Sejumlah upaya harus segera dilakukan untuk mengatasi permasalahan itu. "Mengajak semua pihak, mengingatkan kembali bahwa masih banyak pekerjaan rumah yang berhubungan dengan bagaimana menangani kanker payudara," kata Rerie, dalam acara Forum Diskusi Denpasar 12 bertajuk "Pekerjaan Rumah dalam Memperingati Bulan Kesadaran Kanker Payudara", Jakarta, Rabu (25/10/2023).
Rerie menjelaskan sejumlah permasalahan dalam penanganan kanker payudara diantaranya masalah promosi kesehatan dan sosialisasi upaya deteksi dini. "Bagaimana kemudian kita mendekatkan gap antara apa yang seharusnya dilakukan ketika berhadapan dengan kasus-kasus yang dihadapi oleh penderita kanker payudara," kata Rerie.
Kemudian masalah ketersediaan pengobatan standar. Pihaknya pun mencatat baru 45 persen puskesmas yang mampu melakukan deteksi dini terhadap kanker payudara. Selain itu, cakupan layanan paliatif juga baru satu persen.
"Beberapa masalah yang sampai hari ini masih belum bisa kita selesaikan bersama-sama," kata Rerie.
Menurut Anggota Majelis Tinggi Partai Nasdem ini mengatakan, kendala yang juga masih dihadapi para penderita kanker payudara antara lain sulitnya mengakses pengobatan yang standar maupun lanjutan. Demikian juga, pengobatan paleatif dan ketersediaan obat untuk kanker HER 2 positif yang belum banyak tersedia. Sehingga penderita harus terus berjuang untuk mendapatkan terapi yang tepat.
Legislator dari Dapil II Jawa Tengah ini mendorong agar masa tunggu pasien saat terdiagnosa kanker hingga mendapat tindakan, semakin pendek. "Berbagai upaya sosialisasi sudah cukup gencar dilakukan, tetapi ternyata kendala yang dihadapi penderita kanker payudara untuk mengakses layanan kesehatan masih saja terjadi," kata Ririe.

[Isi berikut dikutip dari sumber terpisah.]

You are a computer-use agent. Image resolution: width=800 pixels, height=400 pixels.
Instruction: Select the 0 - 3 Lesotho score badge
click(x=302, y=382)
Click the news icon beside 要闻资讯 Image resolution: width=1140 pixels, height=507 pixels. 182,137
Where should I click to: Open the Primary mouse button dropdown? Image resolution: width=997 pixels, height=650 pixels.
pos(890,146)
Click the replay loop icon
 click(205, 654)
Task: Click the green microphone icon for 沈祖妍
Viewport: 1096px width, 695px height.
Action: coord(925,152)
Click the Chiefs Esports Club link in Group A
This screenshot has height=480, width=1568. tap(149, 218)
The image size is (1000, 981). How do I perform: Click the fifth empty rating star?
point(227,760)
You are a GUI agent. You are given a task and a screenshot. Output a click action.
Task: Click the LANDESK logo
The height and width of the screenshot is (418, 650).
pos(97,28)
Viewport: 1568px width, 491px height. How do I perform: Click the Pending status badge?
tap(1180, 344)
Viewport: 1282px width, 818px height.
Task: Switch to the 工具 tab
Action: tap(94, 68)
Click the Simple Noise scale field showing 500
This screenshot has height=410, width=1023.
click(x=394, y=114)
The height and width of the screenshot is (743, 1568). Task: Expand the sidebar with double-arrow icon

Permasalahan lainnya, adalah 70 persen penderita datang ke rumah sakit pada kondisi stadium sudah lanjut serta waktu tunggu yang panjang bagi penderita kanker payudara untuk mendapatkan terapi yang memadai, ujarnya.
Rerie menambahkan bahwa hingga saat ini, masih terdapat penderita kanker payudara yang masih harus berjuang untuk mendapatkan terapi yang dia butuhkan. "Memang ada kebijakan yang belum memberikan dukungan sepenuhnya bagi para penderita untuk mendapatkan pengobatan tersebut," katanya.
Direktur Jaminan Pelayanan Kesehatan BPJS Kesehatan, Lily Kresnowati mengaku proporsi biaya penyakit berdampak katastropik seperti kanker payudara pada 2022 meningkat berkisar 21,5 hingga 28,4 persen dari total pelayanan kesehatan rujukan. Diakui Lily, BPJS Kesehatan juga bisa dimanfaatkan untuk skrining kanker, seperti kanker serviks dan kanker payudara yang bisa dilakukan satu tahun sekali.